**WHAT TO WORK ON:**
Rewrite the stretch of records from the line that contains "Given: Select the" through the line that contains "View Auto-Save preference", replacing "pattern preset" with "brush preset" and keeping everything else the same.

—————

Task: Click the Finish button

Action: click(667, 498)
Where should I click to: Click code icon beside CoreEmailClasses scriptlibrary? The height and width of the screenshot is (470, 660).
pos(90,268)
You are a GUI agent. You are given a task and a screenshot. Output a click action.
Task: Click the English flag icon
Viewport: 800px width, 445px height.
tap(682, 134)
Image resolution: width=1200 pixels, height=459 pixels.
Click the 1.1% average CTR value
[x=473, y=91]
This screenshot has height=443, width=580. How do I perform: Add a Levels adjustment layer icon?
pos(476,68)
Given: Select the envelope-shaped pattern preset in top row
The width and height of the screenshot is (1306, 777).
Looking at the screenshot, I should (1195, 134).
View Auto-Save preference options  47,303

—————

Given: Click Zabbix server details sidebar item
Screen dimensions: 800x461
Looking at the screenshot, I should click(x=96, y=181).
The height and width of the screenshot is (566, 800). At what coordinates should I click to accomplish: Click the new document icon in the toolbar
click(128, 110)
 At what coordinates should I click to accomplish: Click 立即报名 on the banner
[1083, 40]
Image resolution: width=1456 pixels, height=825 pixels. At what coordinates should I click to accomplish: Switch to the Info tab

—————

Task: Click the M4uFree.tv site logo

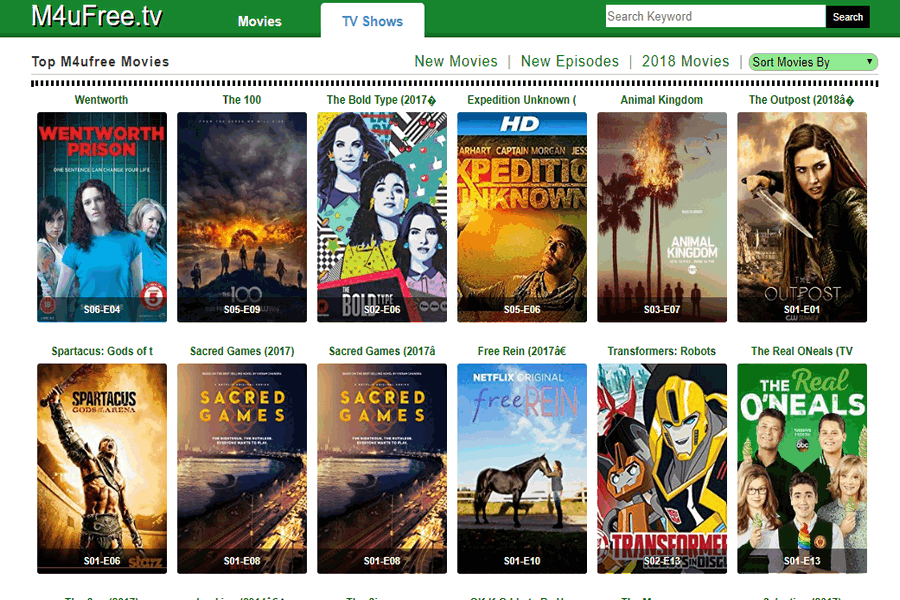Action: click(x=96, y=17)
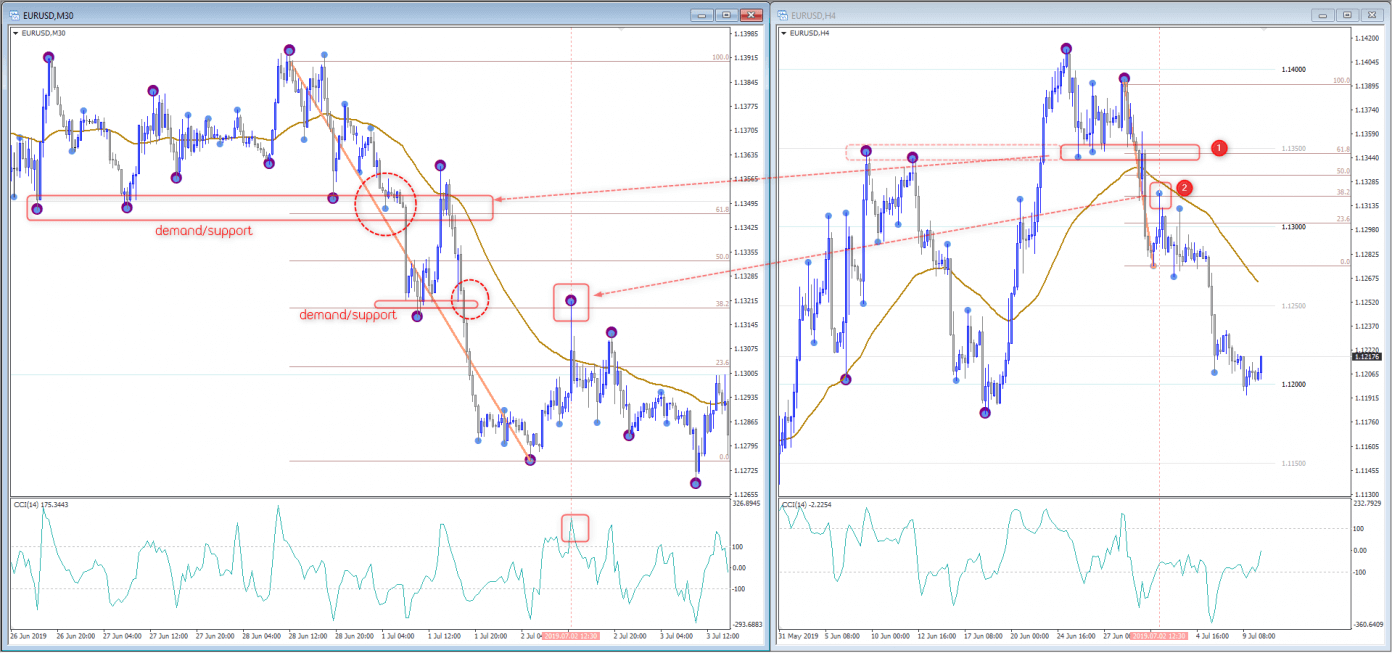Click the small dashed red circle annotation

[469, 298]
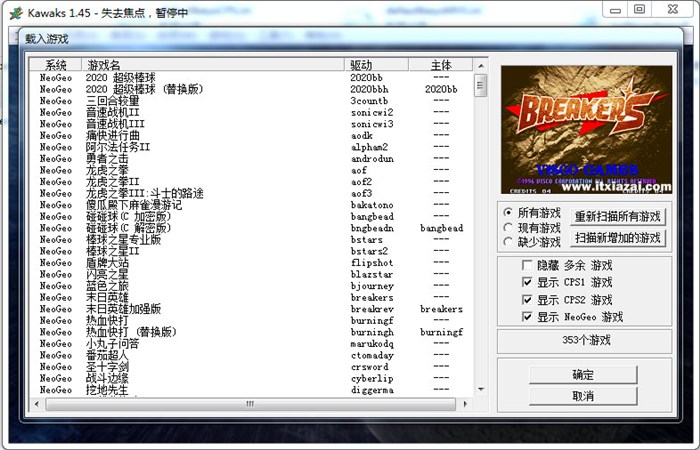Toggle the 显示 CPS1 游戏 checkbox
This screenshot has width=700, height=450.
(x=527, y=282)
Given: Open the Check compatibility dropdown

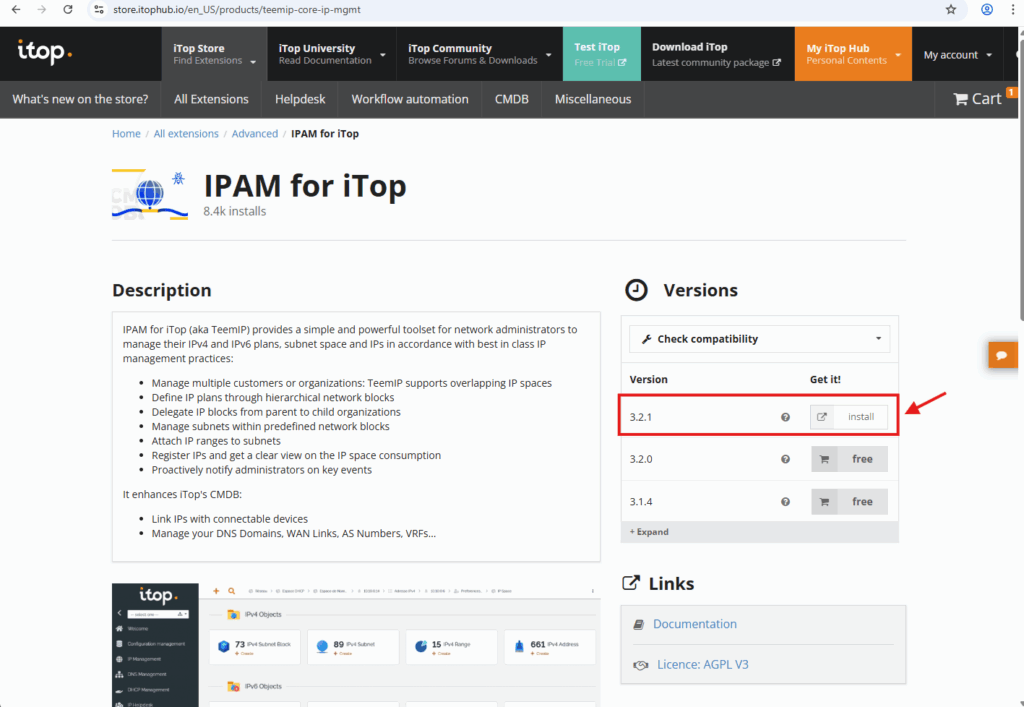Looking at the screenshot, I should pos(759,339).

—————

**EXPECTED ANSWER:**
Given: Select the envelope-shaped brush preset in top row
The width and height of the screenshot is (1306, 777).
Looking at the screenshot, I should (1195, 134).
View Auto-Save preference options  47,303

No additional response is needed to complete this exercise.